> _Source passage_
▽

- Born: October 24, 1972 (age 53) Columbus, Ohio
- Occupations: Poet, Editor
- Writing career
- Notable works: Gurlesque: The New Grrly, Grotesque, Burlesque poetics
- Notable awards: MacDowell Colony fellowship
- Website: www.ariellegreenberg.net

= Arielle Greenberg =

American writer

Arielle Greenberg (born 1972) is a feminist poet and the poetry editor of Black Clock. She named and described the concept of the Gurlesque in the anthology Gurlesque: The New Grrly, Grotesque, Burlesque Poetics, which she co-edited with Lara Glenum.

==Biography==
Greenberg was an assistant professor in the English Department at Columbia College Chicago. She is now living with her family in Belfast, Maine. They are working on an oral history-style book on the back-to-the-land movement in that area.

△

> _Data lines_
▽

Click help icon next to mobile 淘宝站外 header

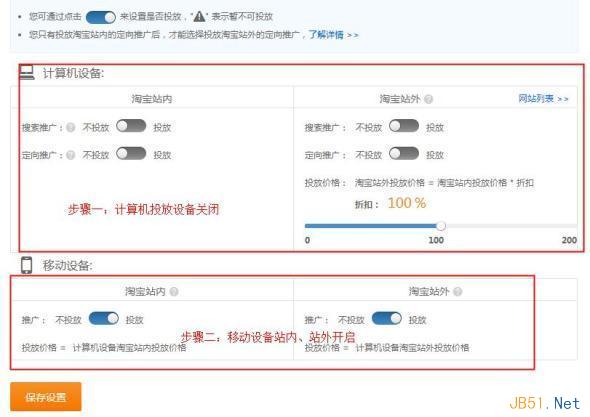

△

> _Set task_
Please answer this from the Arielle Greenberg profile: who co-edited the anthology Gurlesque: The New Grrly, Grotesque, Burlesque Poetics with her?

> _Task answer_
Lara Glenum